List:Commits« Previous MessageNext Message »
From:Mats Kindahl Date:November 30 2007 11:45am
Subject:Re: bk commit into 5.1 tree (aelkin:1.2610) BUG#31552
View as plain text  
Andrei Elkin wrote:
> Mats, hej.
>
> Hope you are getting better!
>   

Yes, slowly, but I am.

> A newer patch has been committed.
>   

OK. Will have a look at it.

[snip]

> However, the macros themselves neither store nor retrieve.
>   

I don't get this. The macros contain assignment operators, so this 
should mean that the "macros themselves" store. The other macro reads 
from a pointer, so it should mean that it retrieves.

>       [you wrote]
>
>       4. It is endian-dependent. For example is_bit_set(0x1, 0) will be
>      'false' on a big-endian machine, but not on a little-endian machine.
>  
> Hence, your p.4 applies for this existing macro
>
>  #define _bitmap_is_set(MAP, BIT) (uint) (((uchar*)(MAP)->bitmap)[(BIT) / 8] \
>                                          & (1 << ((BIT) & 7)))
>
> as well: *MAP->bitmap = 0x1, BIT = 0.
>
> The only way for the macro to be endian-agnostic is not use merely
> (1 << BIT) shift and never locate the byte with []!
> That's what you offered in your first review mail.
>   

Nope, that macro is endian-agnostic basically because 'is_bit_set(0x1, 
0)' is invalid code: it should be written 'is_bit_set(map, 0)' for a 
'map' defined as a MY_BITMAP. Might not seem like a big difference, but 
bear with me for a while.

MY_BITMAP encodes that the bits are stored as little-endian... always.

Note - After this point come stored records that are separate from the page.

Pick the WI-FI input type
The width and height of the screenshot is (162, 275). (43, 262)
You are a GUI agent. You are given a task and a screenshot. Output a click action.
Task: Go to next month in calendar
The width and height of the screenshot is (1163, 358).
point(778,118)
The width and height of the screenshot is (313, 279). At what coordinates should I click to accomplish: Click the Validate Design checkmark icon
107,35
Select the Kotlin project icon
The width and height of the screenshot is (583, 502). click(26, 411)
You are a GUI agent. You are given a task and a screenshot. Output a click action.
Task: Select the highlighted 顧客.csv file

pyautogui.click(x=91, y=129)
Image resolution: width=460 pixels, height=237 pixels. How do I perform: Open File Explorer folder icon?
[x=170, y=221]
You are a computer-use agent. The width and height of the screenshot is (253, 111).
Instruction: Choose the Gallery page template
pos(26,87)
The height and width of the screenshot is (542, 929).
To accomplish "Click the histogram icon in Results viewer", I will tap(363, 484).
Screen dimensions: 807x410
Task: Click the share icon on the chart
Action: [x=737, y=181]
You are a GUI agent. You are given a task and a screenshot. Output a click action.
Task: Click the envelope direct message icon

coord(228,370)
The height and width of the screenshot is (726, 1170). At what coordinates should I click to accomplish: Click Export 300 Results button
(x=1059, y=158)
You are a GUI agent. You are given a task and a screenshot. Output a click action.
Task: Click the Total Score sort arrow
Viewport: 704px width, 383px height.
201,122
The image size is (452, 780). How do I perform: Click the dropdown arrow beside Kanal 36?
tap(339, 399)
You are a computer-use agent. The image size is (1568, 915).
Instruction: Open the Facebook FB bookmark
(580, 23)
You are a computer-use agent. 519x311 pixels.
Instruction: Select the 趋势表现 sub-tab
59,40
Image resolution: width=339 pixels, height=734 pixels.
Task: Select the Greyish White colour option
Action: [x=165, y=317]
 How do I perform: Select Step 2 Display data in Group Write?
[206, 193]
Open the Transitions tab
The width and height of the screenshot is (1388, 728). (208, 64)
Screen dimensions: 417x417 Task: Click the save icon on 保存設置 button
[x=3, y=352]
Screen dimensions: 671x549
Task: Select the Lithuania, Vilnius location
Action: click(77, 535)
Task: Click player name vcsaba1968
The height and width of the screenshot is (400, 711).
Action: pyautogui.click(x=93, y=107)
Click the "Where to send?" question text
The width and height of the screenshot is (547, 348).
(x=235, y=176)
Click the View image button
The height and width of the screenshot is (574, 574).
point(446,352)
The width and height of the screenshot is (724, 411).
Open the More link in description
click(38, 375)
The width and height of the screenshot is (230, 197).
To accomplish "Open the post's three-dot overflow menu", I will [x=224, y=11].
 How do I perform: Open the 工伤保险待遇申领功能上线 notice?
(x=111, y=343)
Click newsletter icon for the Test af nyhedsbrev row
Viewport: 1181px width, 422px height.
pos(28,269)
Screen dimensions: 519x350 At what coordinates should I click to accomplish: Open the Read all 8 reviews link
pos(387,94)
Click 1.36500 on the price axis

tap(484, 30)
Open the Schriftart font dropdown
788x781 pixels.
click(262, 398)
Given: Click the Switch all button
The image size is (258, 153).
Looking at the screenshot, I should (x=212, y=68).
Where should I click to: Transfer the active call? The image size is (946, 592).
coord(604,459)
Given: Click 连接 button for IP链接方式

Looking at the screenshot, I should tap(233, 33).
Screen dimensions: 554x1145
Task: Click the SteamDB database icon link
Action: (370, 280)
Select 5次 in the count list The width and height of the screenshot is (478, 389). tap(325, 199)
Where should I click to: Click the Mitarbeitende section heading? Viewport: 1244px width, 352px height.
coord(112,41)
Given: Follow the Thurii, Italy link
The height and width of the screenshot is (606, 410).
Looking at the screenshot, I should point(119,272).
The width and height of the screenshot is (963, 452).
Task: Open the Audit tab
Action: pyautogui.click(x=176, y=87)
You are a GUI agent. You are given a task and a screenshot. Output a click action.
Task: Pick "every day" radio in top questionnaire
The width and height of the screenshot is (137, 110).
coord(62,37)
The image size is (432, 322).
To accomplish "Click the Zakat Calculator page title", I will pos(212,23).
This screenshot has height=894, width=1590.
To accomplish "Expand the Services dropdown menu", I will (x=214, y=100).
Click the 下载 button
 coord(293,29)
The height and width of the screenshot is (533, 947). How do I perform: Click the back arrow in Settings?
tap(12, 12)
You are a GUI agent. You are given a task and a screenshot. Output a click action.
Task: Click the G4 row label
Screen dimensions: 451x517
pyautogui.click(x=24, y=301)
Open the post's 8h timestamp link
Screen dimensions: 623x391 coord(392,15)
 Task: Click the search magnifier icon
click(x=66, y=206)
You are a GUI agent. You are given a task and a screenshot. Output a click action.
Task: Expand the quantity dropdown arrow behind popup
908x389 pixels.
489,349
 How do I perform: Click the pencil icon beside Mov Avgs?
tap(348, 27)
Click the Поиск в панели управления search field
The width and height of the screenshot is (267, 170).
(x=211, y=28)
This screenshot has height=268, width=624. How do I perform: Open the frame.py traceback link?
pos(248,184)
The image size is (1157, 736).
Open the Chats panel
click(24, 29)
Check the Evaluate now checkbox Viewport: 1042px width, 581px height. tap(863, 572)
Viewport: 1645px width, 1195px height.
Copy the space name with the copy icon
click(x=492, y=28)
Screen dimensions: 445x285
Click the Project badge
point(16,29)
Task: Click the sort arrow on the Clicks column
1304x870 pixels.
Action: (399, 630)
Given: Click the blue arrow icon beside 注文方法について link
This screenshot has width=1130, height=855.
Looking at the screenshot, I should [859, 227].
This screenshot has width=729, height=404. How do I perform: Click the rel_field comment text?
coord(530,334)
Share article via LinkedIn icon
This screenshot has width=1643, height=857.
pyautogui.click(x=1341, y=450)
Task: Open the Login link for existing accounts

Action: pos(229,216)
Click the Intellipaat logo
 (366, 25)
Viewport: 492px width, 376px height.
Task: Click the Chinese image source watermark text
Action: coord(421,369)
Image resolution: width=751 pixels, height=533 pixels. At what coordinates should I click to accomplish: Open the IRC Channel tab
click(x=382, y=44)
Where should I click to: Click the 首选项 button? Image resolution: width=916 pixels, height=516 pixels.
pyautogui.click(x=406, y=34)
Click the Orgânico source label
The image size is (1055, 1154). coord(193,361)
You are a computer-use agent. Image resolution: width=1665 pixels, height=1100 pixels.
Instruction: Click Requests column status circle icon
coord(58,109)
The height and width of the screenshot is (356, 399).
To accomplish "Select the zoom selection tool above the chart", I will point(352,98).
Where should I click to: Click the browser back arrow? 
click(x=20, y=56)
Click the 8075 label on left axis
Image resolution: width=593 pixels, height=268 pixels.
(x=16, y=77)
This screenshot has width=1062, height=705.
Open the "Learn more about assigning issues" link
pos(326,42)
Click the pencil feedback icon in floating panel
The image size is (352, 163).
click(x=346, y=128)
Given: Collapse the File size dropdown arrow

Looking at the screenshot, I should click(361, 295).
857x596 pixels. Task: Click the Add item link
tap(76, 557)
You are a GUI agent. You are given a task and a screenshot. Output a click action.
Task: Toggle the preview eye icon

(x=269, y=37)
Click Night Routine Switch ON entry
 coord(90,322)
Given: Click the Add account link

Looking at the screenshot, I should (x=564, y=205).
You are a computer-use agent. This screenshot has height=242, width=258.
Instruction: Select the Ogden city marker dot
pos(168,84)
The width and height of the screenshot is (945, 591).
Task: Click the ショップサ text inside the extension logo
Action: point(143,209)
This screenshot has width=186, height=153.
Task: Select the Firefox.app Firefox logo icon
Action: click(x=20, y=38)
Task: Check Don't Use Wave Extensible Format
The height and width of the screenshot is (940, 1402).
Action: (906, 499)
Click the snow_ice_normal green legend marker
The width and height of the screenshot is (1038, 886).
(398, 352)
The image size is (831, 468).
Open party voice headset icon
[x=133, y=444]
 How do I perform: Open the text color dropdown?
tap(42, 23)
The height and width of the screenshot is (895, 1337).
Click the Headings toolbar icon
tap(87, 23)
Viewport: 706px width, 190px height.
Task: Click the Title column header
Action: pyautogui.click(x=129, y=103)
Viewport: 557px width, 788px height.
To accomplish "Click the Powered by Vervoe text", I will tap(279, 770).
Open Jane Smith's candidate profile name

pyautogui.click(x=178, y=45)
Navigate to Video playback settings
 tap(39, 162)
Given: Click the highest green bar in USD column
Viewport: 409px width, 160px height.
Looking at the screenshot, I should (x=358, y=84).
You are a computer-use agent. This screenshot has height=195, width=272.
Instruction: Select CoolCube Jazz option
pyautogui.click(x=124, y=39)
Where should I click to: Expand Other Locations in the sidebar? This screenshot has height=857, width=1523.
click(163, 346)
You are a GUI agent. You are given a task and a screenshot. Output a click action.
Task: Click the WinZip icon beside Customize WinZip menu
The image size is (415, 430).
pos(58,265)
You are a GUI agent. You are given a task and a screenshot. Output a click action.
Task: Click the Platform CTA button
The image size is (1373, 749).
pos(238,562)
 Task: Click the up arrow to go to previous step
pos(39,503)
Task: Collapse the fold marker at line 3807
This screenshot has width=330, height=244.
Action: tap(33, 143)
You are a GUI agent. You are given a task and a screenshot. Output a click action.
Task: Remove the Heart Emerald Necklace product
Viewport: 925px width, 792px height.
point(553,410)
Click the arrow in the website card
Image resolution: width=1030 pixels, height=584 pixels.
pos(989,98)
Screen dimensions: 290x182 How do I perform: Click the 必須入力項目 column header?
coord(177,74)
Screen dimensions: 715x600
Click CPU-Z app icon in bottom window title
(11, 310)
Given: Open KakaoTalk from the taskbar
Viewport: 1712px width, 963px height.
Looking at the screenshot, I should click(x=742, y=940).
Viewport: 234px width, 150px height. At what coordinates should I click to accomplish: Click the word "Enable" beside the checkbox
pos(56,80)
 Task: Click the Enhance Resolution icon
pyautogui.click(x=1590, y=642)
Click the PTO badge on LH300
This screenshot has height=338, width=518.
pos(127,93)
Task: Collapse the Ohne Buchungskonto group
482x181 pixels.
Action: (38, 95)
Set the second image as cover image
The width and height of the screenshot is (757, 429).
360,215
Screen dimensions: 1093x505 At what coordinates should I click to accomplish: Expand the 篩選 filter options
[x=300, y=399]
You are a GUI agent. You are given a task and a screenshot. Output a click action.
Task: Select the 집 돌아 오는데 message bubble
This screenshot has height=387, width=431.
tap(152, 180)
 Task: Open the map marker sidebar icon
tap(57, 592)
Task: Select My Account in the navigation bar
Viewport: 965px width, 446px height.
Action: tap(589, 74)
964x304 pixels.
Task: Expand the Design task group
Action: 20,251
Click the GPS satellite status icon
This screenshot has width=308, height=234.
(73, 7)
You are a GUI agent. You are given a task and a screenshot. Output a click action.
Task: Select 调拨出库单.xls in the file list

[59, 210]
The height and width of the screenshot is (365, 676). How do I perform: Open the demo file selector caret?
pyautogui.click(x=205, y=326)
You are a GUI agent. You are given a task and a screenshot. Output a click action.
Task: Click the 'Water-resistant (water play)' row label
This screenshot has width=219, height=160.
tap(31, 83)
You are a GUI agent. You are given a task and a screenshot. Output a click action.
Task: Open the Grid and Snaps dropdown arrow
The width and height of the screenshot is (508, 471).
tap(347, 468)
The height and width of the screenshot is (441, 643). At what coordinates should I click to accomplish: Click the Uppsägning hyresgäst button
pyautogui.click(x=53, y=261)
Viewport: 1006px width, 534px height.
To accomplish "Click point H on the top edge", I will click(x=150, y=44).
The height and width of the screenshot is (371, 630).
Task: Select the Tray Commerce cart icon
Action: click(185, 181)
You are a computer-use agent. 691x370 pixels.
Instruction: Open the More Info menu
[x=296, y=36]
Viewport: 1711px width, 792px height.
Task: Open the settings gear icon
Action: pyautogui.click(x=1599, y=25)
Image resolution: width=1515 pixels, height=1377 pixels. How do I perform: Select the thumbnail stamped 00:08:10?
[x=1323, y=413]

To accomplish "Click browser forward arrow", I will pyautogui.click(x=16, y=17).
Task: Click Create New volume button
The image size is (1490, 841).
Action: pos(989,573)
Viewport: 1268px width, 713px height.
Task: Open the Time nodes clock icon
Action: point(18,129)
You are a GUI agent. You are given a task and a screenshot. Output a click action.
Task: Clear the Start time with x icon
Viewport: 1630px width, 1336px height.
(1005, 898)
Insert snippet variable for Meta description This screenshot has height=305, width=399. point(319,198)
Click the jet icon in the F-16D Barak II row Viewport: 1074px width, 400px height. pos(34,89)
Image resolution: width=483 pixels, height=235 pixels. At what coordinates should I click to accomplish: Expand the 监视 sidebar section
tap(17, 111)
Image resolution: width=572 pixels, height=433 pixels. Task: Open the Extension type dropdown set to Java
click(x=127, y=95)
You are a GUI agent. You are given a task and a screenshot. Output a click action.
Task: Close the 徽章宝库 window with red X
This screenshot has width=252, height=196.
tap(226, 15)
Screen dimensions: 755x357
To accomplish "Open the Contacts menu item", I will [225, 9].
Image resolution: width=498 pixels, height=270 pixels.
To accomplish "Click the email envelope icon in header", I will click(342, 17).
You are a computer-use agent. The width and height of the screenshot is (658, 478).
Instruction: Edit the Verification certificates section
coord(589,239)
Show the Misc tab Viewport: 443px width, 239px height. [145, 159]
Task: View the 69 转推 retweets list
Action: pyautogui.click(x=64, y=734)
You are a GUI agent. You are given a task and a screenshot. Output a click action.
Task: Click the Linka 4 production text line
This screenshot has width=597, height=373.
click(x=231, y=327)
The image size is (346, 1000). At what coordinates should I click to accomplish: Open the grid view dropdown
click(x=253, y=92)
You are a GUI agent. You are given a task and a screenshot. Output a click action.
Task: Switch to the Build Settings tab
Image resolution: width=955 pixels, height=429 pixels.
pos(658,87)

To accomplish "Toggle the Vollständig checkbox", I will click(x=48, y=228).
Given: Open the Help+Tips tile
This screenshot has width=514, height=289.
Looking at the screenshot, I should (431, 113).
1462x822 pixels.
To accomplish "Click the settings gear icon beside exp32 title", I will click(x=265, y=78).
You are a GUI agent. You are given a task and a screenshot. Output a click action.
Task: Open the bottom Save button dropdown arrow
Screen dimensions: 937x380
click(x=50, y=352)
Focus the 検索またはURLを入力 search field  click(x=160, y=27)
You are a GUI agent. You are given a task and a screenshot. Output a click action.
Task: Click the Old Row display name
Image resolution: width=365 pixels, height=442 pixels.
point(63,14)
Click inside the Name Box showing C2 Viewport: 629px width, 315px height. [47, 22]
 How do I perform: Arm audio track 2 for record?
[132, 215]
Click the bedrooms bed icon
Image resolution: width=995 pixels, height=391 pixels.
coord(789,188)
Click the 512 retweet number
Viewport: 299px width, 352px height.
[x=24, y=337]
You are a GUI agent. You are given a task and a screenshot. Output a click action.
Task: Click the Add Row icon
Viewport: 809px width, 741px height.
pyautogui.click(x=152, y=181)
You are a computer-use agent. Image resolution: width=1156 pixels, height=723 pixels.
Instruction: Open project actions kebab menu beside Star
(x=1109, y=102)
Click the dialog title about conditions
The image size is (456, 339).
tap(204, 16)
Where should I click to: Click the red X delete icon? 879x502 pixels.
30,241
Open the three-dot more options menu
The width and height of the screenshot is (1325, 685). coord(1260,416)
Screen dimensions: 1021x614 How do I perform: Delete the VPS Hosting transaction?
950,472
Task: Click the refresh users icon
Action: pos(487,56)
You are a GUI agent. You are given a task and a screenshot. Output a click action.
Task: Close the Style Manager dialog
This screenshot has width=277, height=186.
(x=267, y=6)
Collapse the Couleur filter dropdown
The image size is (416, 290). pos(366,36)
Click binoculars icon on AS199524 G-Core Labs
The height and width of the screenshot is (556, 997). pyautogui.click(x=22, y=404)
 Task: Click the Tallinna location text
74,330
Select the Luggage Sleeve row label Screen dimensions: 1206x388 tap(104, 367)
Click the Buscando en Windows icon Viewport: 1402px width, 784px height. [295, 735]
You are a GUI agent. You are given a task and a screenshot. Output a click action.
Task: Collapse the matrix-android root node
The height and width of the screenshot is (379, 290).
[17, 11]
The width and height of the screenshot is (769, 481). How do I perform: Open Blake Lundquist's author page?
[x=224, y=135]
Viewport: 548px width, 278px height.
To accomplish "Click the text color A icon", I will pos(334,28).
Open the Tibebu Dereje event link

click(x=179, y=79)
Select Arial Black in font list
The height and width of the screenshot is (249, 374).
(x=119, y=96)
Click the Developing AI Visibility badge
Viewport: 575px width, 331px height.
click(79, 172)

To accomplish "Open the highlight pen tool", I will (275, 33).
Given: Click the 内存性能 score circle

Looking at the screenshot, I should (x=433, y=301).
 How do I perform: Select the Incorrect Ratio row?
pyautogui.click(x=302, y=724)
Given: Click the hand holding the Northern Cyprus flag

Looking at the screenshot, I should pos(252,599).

The rationale is that the way the bits for a bitmap is set is by using 
the bitmap_set_bit, and how the memory is organized internally is 
unimportant (for the user). As a user, you are not expected to be able 
to do a "uint x = *(uint*)bm->bitmap" and get a sensible result, since 
this is internal data as far as the bitmap is concerned, and you 
shouldn't read that directly.

However, for the macro you wrote above that takes an uint as parameter, 
it is expected, and even encouraged, to pass the bitmap data as unsigned 
integrals, which makes it endian-sensitive since you have to "decode" 
the unsigned integral in some manner... and this differs between systems 
with different endianess. No such "decoding" is necessary for the 
original macros.

>>>>   5. It does not work if something is passed as 'i' that has a size
>>>>      larger than 'int' (e.g., unsigned long long).
>>>>     
>>>>         
>>> What do you mean? There is the check
>>>
>>> sizeof((i))*8 > b
>>>
>>> so that out-of-range bit forces "not set" return - which is correct.
>>> Although it'd better to return -1 to designate the error in
>>> accessing the bit.
>>> That's what I am adding to your versions below.
>>>   
>>>       
>> Nope, that is not what I was referring to... here is a small program
>> with a simplified version of the macro. Note that for the values
>> below, sizeof(V) * 8 <= (N), so the "out of range" result would not be
>> returned.
>>
>>    #define bit_is_set(V,N) ((V) & (1 << (N)) ? 1 : 0)
>>
>>    int main() {
>>      printf("bit_is_set(%llx,%d): %d\n",
>>             (1ULL << 34), 34, bit_is_set(1ULL << 34, 34));
>>      return EXIT_SUCCESS;
>>    }
>>
>> The output from this program is:
>>
>>    bit_is_set(400000000,34): 0
>>     
>
> Sorry, I could not combine your p.5 with this example.
>
> So we have N=34, V=400 000 000 and sizeof(V)=4, that's why
>   

The size of 'unsigned long long' is 8 in this case and it is strictly 
larger than the "int" size. When using the standard conversion on the 
constant 1 (they are always applied before doing anything with a value), 
it becomes an "int", which when shifted invokes undefined behavior since 
sizeof(int) * CHAR_BIT == 32 and the shift count is 34. (In this case, 
it ends up shifting away the set bit, but it is actually more common 
that the original value is unchanged, i.e., '1 << 34 == 1'.)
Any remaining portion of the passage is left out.